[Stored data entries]
++++++++
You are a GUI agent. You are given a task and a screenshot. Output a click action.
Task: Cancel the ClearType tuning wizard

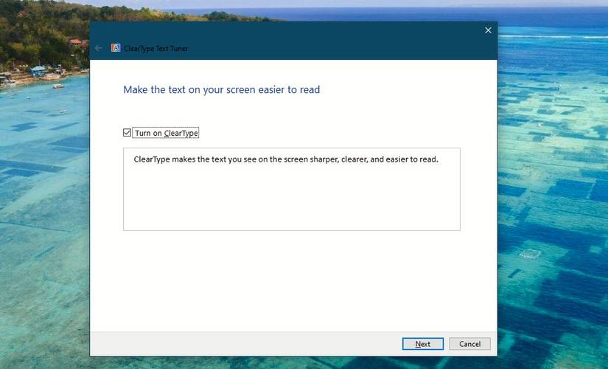click(x=469, y=344)
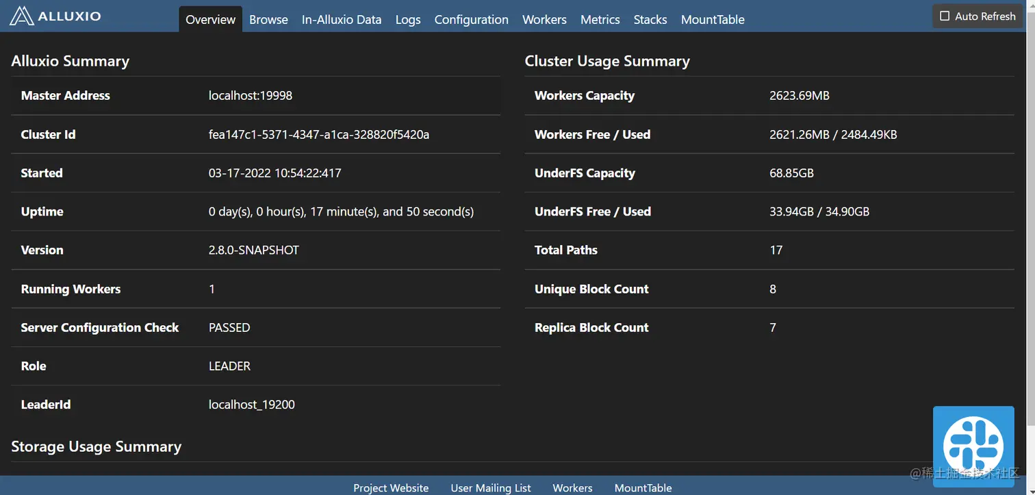Switch to the In-Alluxio Data tab
This screenshot has width=1035, height=495.
[x=342, y=20]
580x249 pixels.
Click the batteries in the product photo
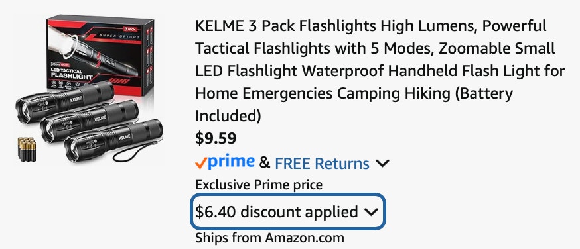click(27, 150)
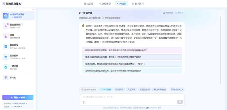Collapse the left sidebar with the arrow icon

pos(33,9)
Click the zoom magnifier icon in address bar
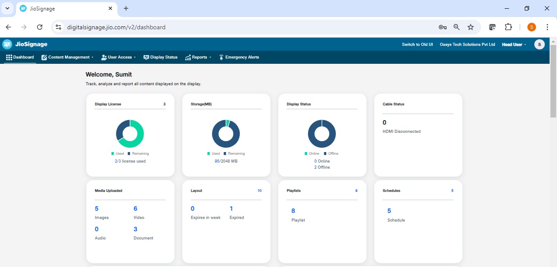This screenshot has width=557, height=267. 457,27
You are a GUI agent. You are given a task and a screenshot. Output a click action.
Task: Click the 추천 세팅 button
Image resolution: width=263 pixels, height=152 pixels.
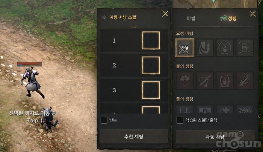(x=134, y=136)
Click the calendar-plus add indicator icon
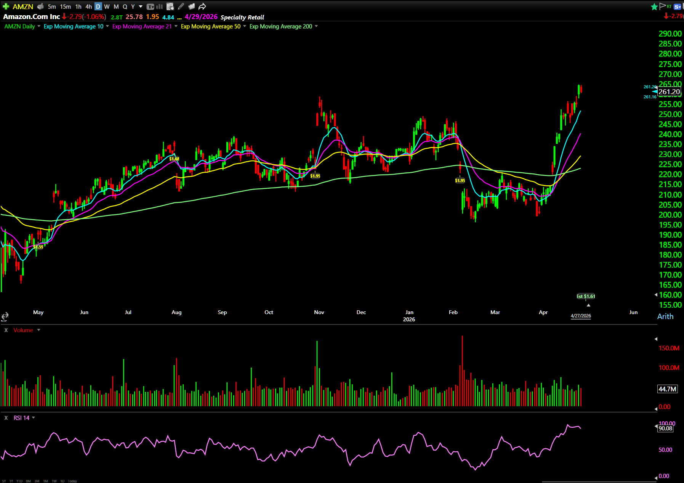 coord(170,6)
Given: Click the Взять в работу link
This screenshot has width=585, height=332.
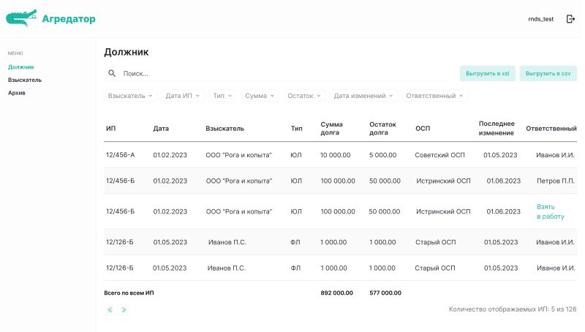Looking at the screenshot, I should [x=550, y=211].
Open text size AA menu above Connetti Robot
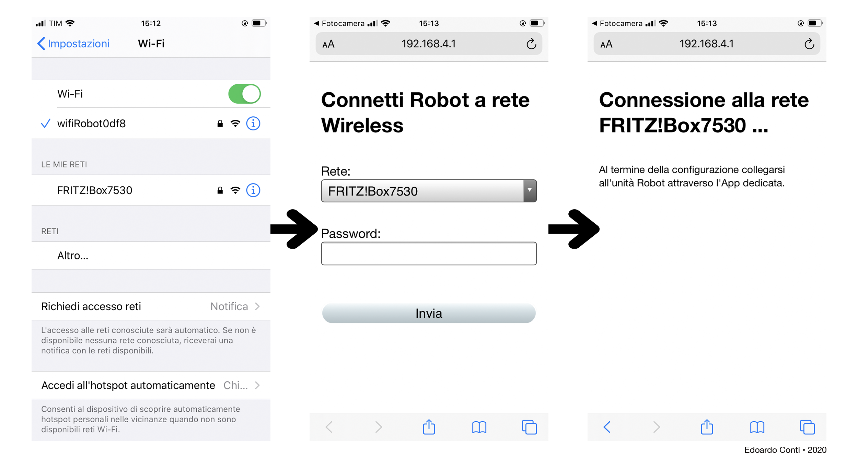Image resolution: width=858 pixels, height=458 pixels. click(x=328, y=44)
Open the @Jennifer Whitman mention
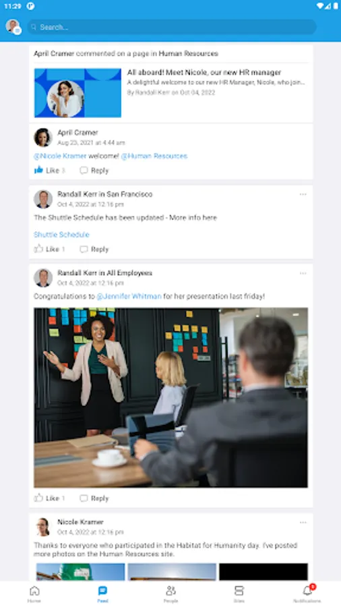Image resolution: width=341 pixels, height=607 pixels. coord(129,296)
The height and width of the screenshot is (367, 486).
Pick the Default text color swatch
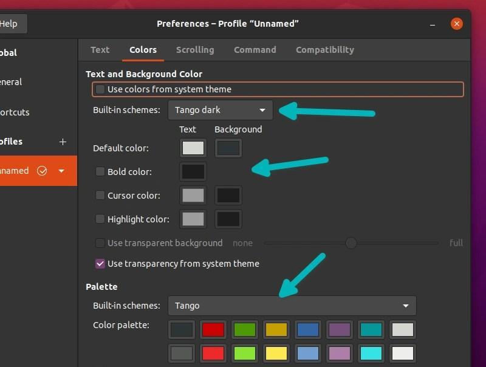tap(193, 148)
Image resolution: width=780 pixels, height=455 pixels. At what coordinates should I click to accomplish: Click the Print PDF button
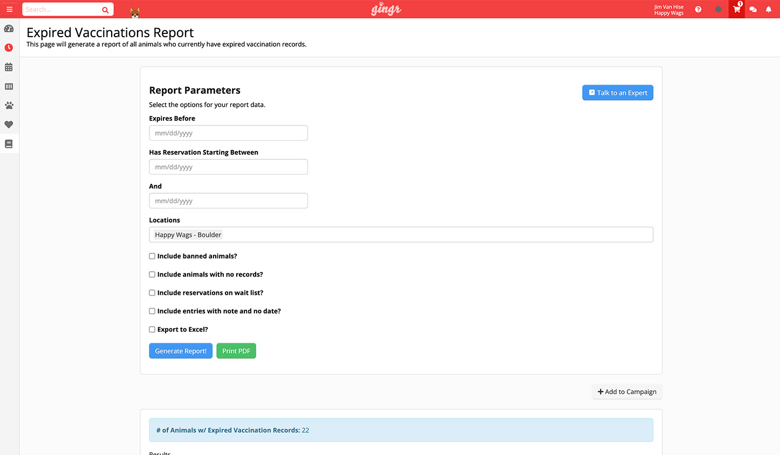point(236,351)
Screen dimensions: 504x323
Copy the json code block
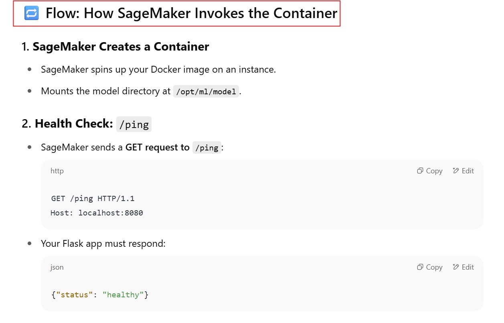tap(429, 267)
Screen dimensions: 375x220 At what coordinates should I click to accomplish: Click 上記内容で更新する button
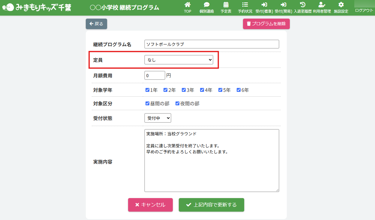(211, 205)
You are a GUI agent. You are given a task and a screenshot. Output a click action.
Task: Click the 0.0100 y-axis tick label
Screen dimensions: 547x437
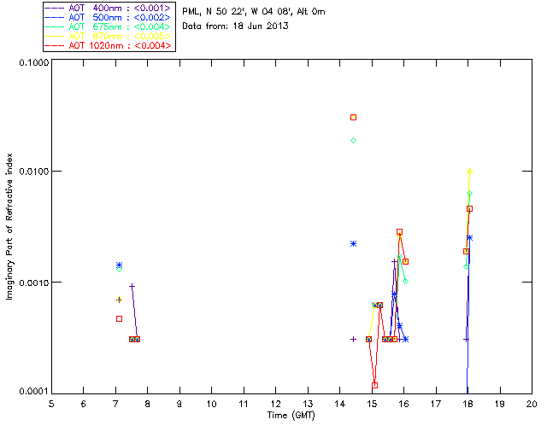click(33, 172)
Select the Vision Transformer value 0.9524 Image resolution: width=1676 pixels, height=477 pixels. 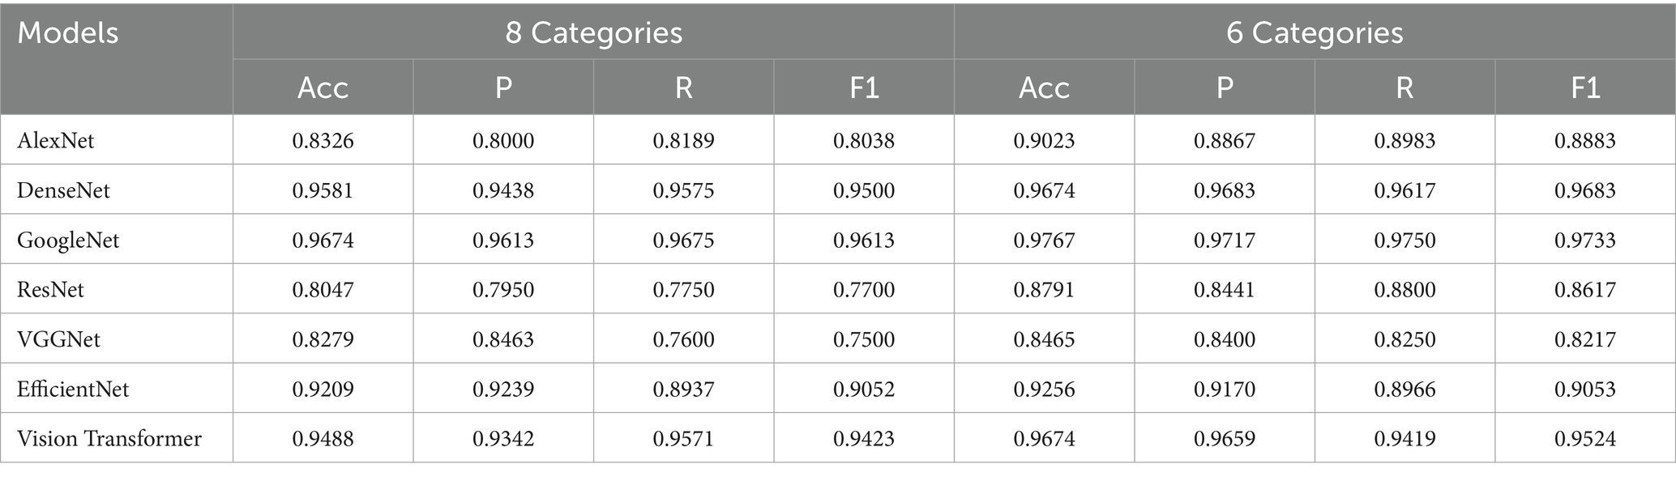[x=1585, y=439]
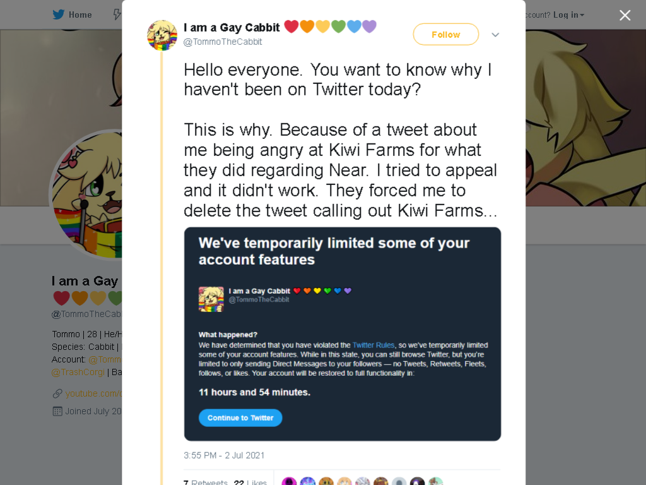Open the attached account limitation screenshot image
The image size is (646, 485).
click(x=343, y=334)
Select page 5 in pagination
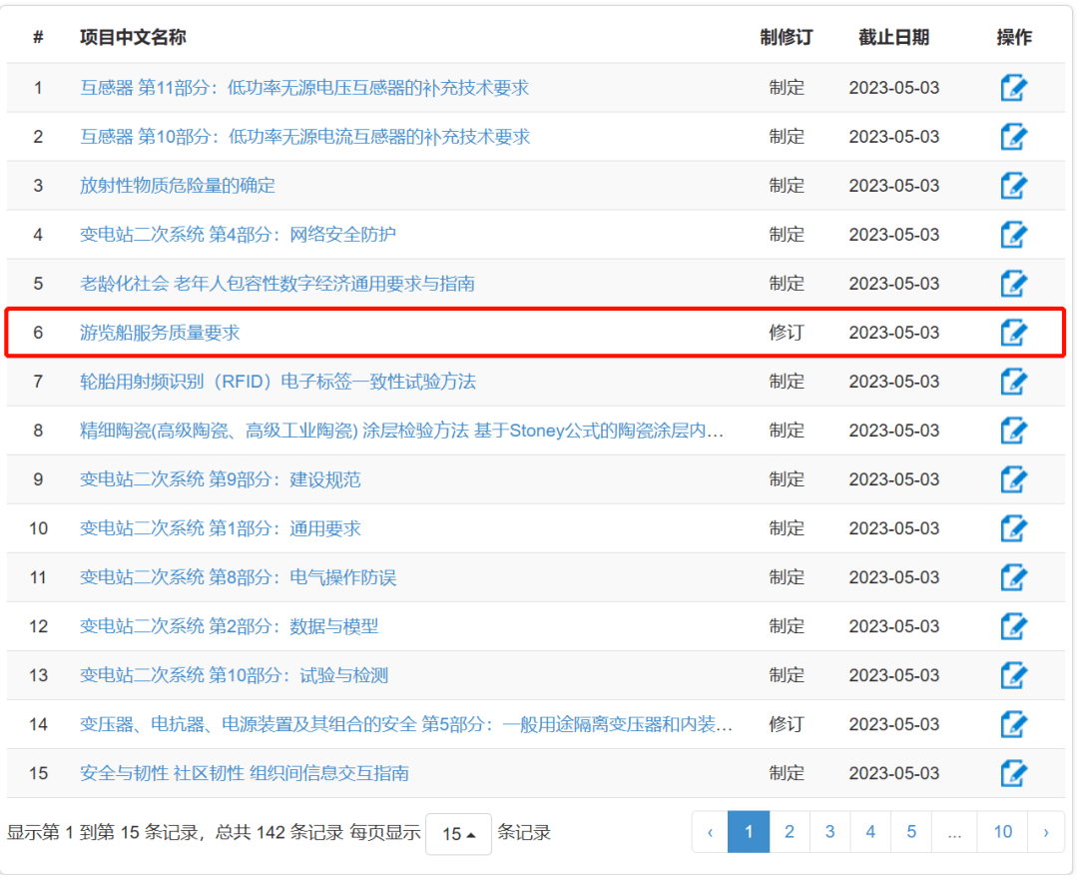 point(911,832)
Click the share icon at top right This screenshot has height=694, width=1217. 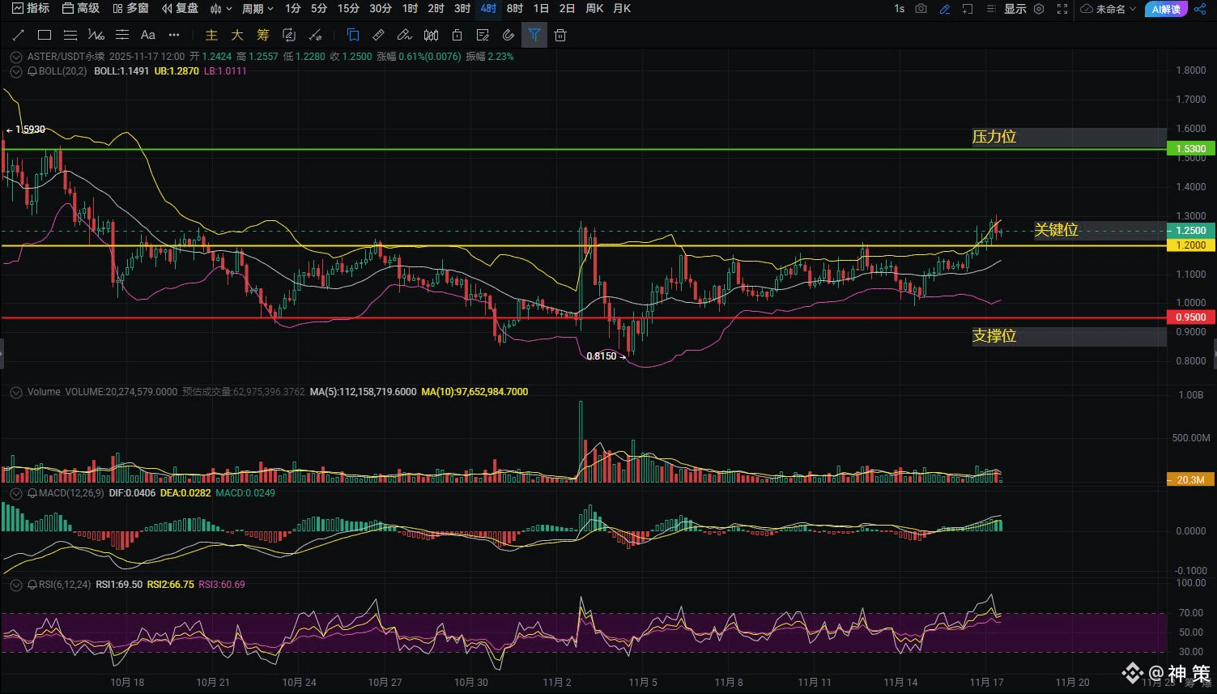pos(1200,9)
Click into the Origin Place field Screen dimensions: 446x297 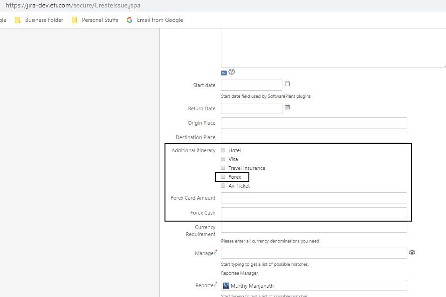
++++++++
For this exercise, return exactly the lines above from the line with "580x249 pixels." through the line with "Task: Click the 0.0100 y-axis tick label", both included. Do not copy the pictures.

580x249 pixels.
Click the batteries in the product photo
click(27, 150)
Collapse the left sidebar with the arrow icon

pos(33,9)
Click the zoom magnifier icon in address bar
This screenshot has width=557, height=267. 457,27
You are a GUI agent. You are given a task and a screenshot. Output a click action.
Task: Click the 추천 세팅 button
Image resolution: width=263 pixels, height=152 pixels.
(x=134, y=136)
Click the calendar-plus add indicator icon
 coord(170,6)
Given: Click the Взять в работу link
This screenshot has width=585, height=332.
Looking at the screenshot, I should [x=550, y=211].
Open text size AA menu above Connetti Robot
Image resolution: width=858 pixels, height=458 pixels. click(x=328, y=44)
Open the @Jennifer Whitman mention
Image resolution: width=341 pixels, height=607 pixels. coord(129,296)
The height and width of the screenshot is (367, 486).
Pick the Default text color swatch
tap(193, 148)
Image resolution: width=780 pixels, height=455 pixels. At what coordinates should I click to accomplish: Click the Print PDF button
point(236,351)
Screen dimensions: 504x323
Copy the json code block
tap(429, 267)
Screen dimensions: 375x220 At what coordinates should I click to accomplish: Click 上記内容で更新する button
(211, 205)
You are a GUI agent. You are given a task and a screenshot. Output a click action.
Task: Click the 0.0100 y-axis tick label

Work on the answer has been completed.